21. Surya untuk Salju

4.7K 983 131
                                    


Surya menerima uang kembalian dari kasir lalu mendorong pintu dengan bahunya, berjalan ke pelataran minimarket dan duduk di kursi. Tangannya dengan cekatan membuka tutup botol dan menenggak isinya. Ia mengernyit saat pekatnya soda melewati tenggorokan.

Kulit Surya terasa terbakar merasakan teriknya siang itu. Ia berangkat dalam cuaca yang sedikit mendung dan dingin di Bandung, tetapi sampai Jakarta, perubahan cuaca itu sangat kontras. Untung ia tidak kehujanan.

Melirik jam tangan, Surya mendesah lelah. Sudah pukul 2. Rumahnya sudah dekat, lima menit sampai. Ia hanya ingin istirahat sebentar saja. Teringat sesuatu, tangannya merogoh waistbag-nya dan mengeluarkan ponsel. Keningnya berkerut saat mendapati banyak panggilan tidak terjawab.

Surya mengusap peluh di dahinya sebelum menegakkan tubuh. Gagah, Gita, dan Rosa. Baiklah, Gagah dan Gita meneleponnya itu masih tidak membuatnya terlalu khawatir, tapi Rosa? Adik Salju itu bahkan tidak pernah menghubunginya selain kalau ....

Pikiran Surya mendadak dipenuhi dengan hal-hal buruk. Sialnya Gagah hanya mengiriminya pesan sudah sampai mana, tapi Gita mengirim sebuah pesan. Hanya dua kata, sanggup membuat tangannya mendadak gemetar.

Gita
Sur. Salju.

Pesan itu ... belasan menit yang lalu.

Secepat kilat Surya beranjak. Ia mengendarai motor dengan kecepatan tertinggi yang pernah ia jalankan. Mulutnya tidak berhenti menggumamkan sebuah doa agar Salju baik-baik saja. Lima menit yang baginya sangat lama, walau pada kenyataannya mungkin lebih cepat dari itu.

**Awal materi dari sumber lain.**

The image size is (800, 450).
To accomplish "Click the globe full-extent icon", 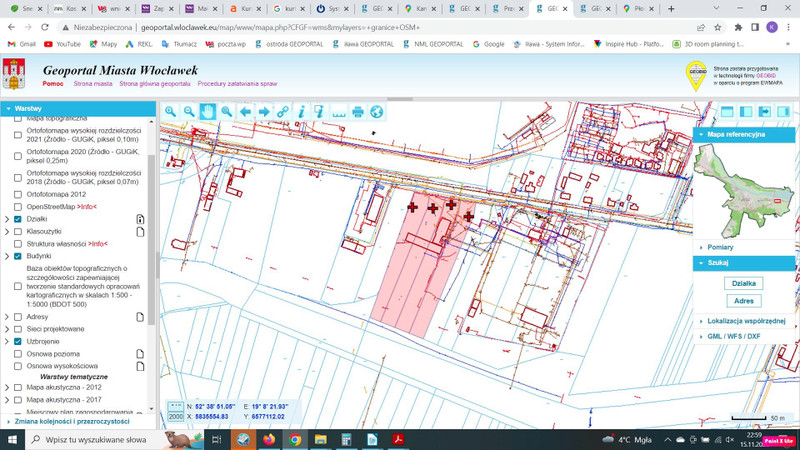I will click(x=377, y=112).
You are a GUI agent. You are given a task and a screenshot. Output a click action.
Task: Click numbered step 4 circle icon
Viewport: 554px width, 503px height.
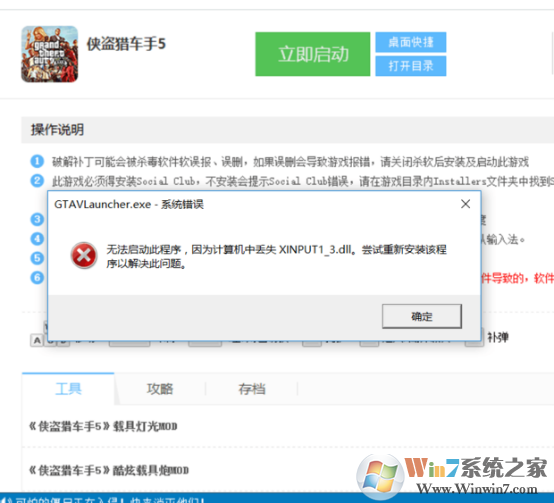click(x=37, y=239)
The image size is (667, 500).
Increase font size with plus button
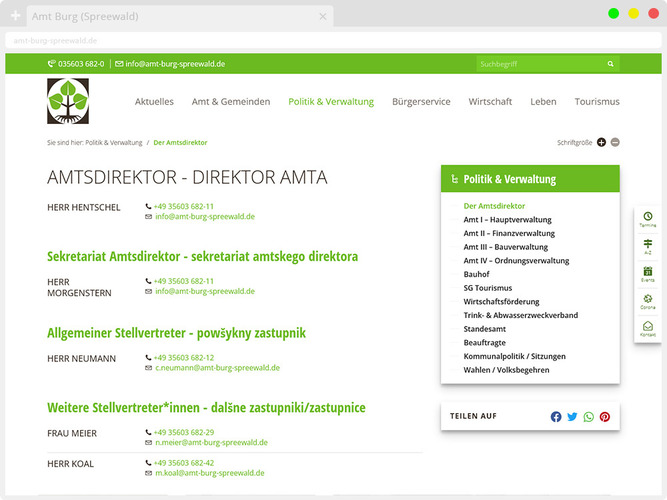click(601, 142)
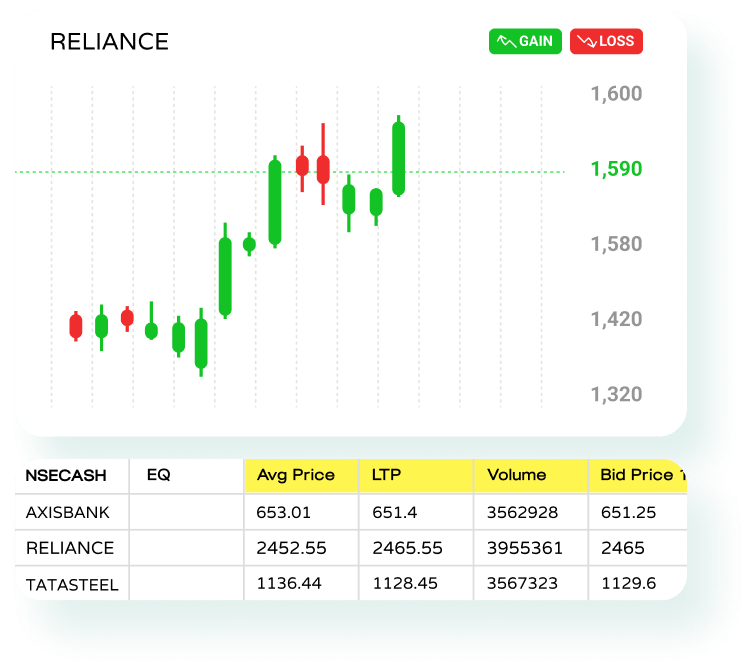Image resolution: width=754 pixels, height=672 pixels.
Task: Click the 1,600 price axis label
Action: (x=616, y=94)
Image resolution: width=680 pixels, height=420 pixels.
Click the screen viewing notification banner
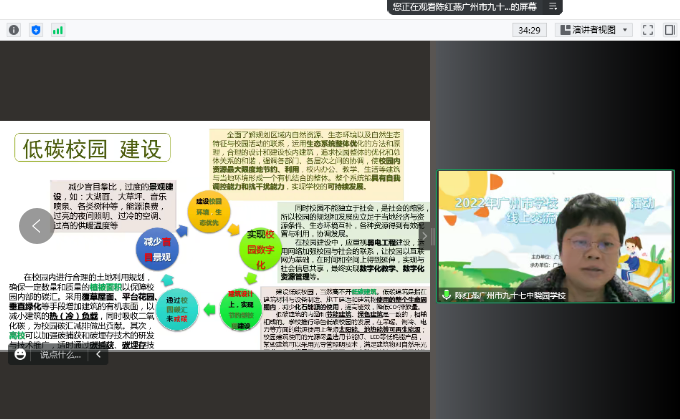point(470,7)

Surya memarkir motor matic-nya di pelataran rumah Salju. Melihat seorang lelaki paruh baya dengan jas putih baru saja keluar rumah, pikirannya semakin jelas. Salju terluka, entah karena apa.

"Shit!" umpatnya lirih saat tali sepatunya susah dilepas. Ia pun merutuki ketidaktenangannya kali ini. Akhirnya ia melepas sepatu dengan paksa, lalu menapak lantai rumah Salju.

Pintu sudah terbuka. Surya berjalan cepat ke ruang tengah. Hanya ada Rosa yang duduk di sofa dengan air mata. Pandangannya beralih ke Gita yang baru saja keluar dari kamar Salju. Debaran jantungnya semakin menggila saat Gita menunjuk kamar Salju dengan lemah.

Surya berjalan cepat ke pintu kamar Salju. Ia memegang engsel dengan tangan yang masih terkepal kuat, seakan ingin menghancurkan benda yang ada dalam genggamannya. Menetralkan emosinya, Surya sebisa mungkin menelan segala kekhawatiran. Ia menghela napas perlahan dan membuka pintu dengan gerakan sangat pelan.

Hal pertama yang Surya lihat membuatnya tercekat. Salju berbaring, memejamkan mata dengan wajah lebam yang membuat hati Surya teriris. Hampir setahun tidak bertatap muka, inilah keadaan pertama Salju yang ia lihat?

Salju terlihat rapuh.

Surya menyesal. Ia sangat menyesal kenapa tidak memastikan Salju baik-baik saja selama ini.

Suara rintihan pelan itu membuat Surya tersadar. Ia berbalik dan menutup pintu selambat mungkin agar tidak menciptakan suara. Ia tidak menyangka bahwa kini Salju membuka mata, menatapnya yang masih terpaku di dekat pintu.

Langkah Surya sangat pelan mendekati Salju. Tatapannya tidak lepas sama sekali, bahkan saat ia melepas jaket kulitnya dan meletakkan di meja. Diamati dari dekat, Surya mendadak membisu. Gemuruh di dadanya semakin parah.

Seakan baru tersadar dengan tatapan Salju yang sayu, Surya menarik kursi dengan gerakan sehalus yang ia bisa dan duduk di sisi kanan kepala Salju. Tangannya sudah terangkat, menyentuh pipi Salju yang hangat. Kernyitan tidak nyaman yang Salju tunjukkan membuat Surya mengurungkan niat.